The aim of this study was to quantitatively investigate the impacts of nitrogen on growth dynamics and yield, so as to facilitate the optimization of nitrogen management for muskmelon crop in plastic greenhouse. For this purpose, four experiments with different levels of nitrogen treatment and planting dates on muskmelon (Cucumis melo L. ‘Nanhaimi’ and ‘Xizhoumi 25’) were conducted in plastic greenhouse located at Sanya from Nov. 2012 to Sept. 2014. The quantitative relationship between leaf nitrogen content and growth dynamics and yield of muskmelon was determined and incorporated into a photosynthesis-driven crop growth model (SUCROS).

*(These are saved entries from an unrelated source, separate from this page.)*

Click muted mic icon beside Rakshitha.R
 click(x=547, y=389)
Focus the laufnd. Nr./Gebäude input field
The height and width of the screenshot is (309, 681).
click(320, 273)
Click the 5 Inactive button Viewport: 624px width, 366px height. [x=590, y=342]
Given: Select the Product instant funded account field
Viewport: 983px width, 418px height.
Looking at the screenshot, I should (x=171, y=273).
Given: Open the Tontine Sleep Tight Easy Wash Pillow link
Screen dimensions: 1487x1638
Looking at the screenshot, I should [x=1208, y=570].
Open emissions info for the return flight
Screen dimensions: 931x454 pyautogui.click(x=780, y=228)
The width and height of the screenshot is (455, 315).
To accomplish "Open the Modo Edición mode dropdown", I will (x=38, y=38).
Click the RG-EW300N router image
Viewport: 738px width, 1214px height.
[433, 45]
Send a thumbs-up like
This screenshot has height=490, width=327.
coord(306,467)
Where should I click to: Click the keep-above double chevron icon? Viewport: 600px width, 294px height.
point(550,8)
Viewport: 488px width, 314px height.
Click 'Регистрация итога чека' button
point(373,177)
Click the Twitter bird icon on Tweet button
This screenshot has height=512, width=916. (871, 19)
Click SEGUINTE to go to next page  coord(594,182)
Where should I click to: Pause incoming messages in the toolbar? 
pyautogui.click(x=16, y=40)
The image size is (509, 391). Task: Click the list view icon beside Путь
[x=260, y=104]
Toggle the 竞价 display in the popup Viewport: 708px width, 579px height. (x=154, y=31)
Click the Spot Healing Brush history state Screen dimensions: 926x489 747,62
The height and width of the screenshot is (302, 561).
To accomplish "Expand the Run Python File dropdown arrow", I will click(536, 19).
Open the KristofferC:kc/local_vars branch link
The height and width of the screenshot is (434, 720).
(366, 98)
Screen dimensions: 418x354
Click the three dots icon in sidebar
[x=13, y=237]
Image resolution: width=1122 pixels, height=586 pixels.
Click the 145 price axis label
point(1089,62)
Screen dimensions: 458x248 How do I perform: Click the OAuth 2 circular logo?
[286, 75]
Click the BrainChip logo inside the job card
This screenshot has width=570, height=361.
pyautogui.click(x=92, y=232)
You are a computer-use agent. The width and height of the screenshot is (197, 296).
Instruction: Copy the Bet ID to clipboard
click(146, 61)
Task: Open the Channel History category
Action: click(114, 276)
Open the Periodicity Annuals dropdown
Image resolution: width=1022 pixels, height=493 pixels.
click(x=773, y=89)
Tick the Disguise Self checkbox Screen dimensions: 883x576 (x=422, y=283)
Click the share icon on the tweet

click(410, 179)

Independent experimental data were used to validate the model. The critical leaf nitrogen content at flowering stage for muskmelon ‘Nanhaimi’ and ‘Xizhoumi 25’ were 19.8 and 21.0 mg·g−1. The coefficient of determination (r2) and the relative root-mean-squared error (rRMSE) between the predicted and measured value of growth dynamics and yield were, respectively, 0.91 and 10.8% for leaf area index (LAI), 0.90 and 19.6% for dry weight of shoot (DWSH), 0.76 and 30.3%, 0.82 and 21.1%, and 0.92 and 11.9% for dry weight of leaf (DWL), stem (DWST), and fruit (DWF), 0.91 and 17.3%, 0.89 and 13.9%, 0.86 and 27.8%, and 0.88 and 20.6% for soluble sugar content (SU), soluble protein content (PR), vitamin C content (VC), and soluble solids content (SO) of fruit, and 0.90 and 10.1% for fresh weight of fruit (FWF). The model could be used for the optimization of nitrogen management for muskmelon production in plastic greenhouse. Further calibration and test would be needed during the application of the model in wider range of conditions and muskmelon cultivars.